#### [Description of the task]
As the output, give exactly the lines that run from the one with "Click the Batch Download button" through the end of the records below, and omit pictures.

---------------

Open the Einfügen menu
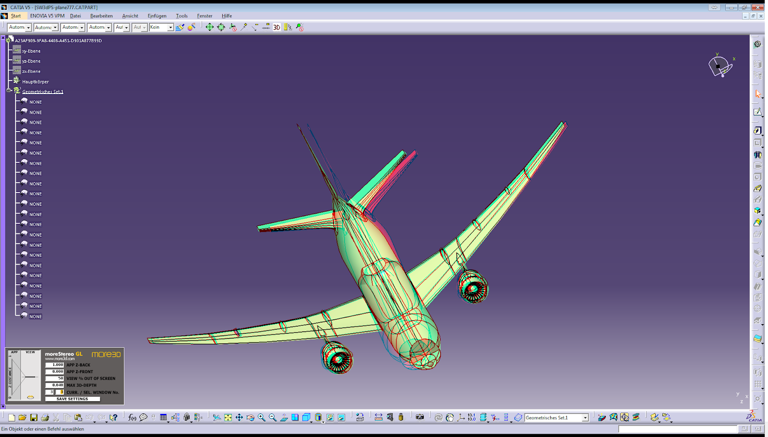Screen dimensions: 768x437 (x=158, y=15)
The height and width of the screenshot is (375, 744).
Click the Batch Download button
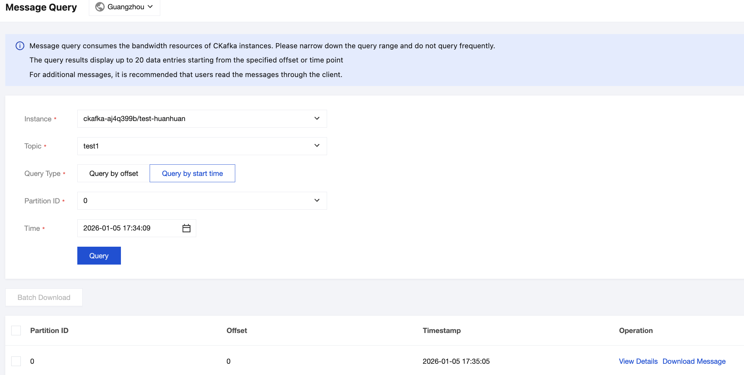click(44, 297)
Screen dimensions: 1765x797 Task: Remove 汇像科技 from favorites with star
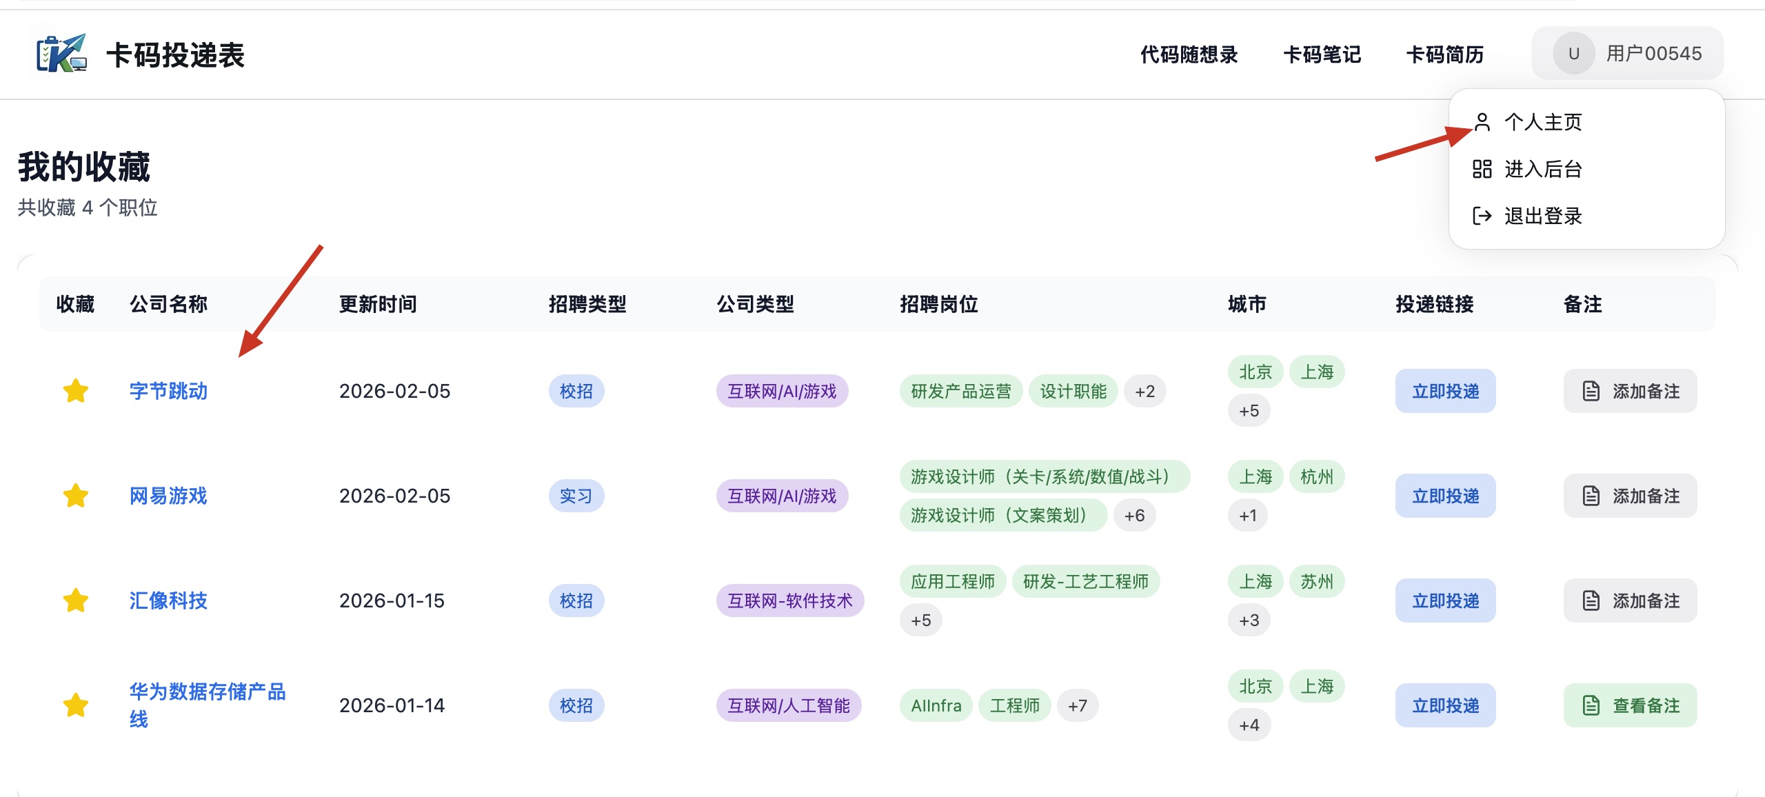coord(76,601)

---------------

#### [Solution for this problem]
Click the Batch Download button
click(44, 297)
Screen dimensions: 1765x797 Task: Remove 汇像科技 from favorites with star
coord(76,601)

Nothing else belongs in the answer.